- _SUPPLIED DATA_
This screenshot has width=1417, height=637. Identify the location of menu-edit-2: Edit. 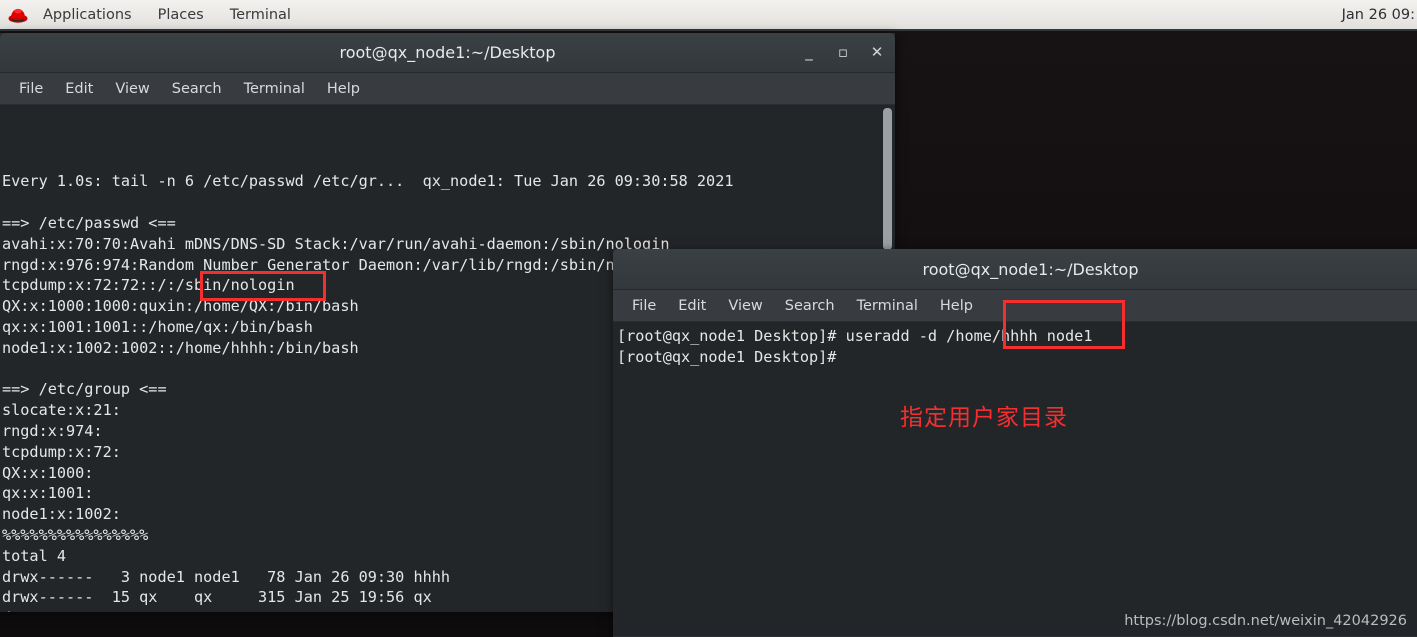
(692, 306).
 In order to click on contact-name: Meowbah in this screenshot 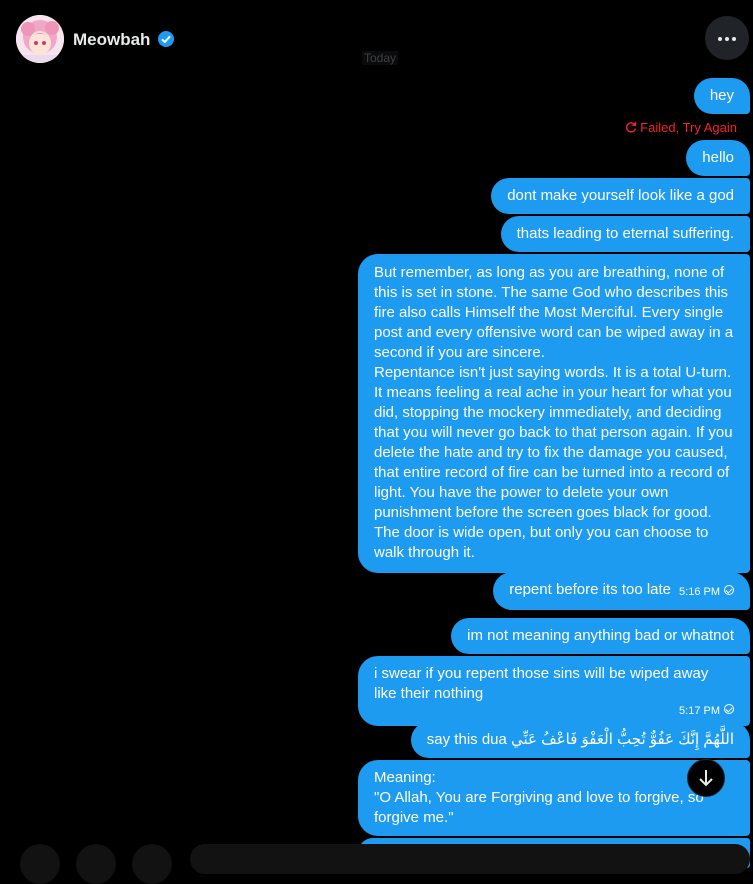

--

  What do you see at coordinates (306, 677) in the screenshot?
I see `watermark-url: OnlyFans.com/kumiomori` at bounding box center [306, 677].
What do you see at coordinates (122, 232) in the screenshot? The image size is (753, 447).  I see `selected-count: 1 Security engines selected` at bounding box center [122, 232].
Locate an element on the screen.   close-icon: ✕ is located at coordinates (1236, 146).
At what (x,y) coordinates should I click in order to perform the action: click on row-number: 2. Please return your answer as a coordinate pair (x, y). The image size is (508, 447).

- _WHAT YOU NEED TO DO_
Rewrite the material between the lines holding "Locate an element" and "At what (x,y)", inclusive, with "screen" replaced by "display" and all else left unchanged.

- _RESPONSE TO THE TASK_
Locate an element on the display.   close-icon: ✕ is located at coordinates (1236, 146).
At what (x,y) coordinates should I click in order to perform the action: click on row-number: 2. Please return your answer as a coordinate pair (x, y). The image size is (508, 447).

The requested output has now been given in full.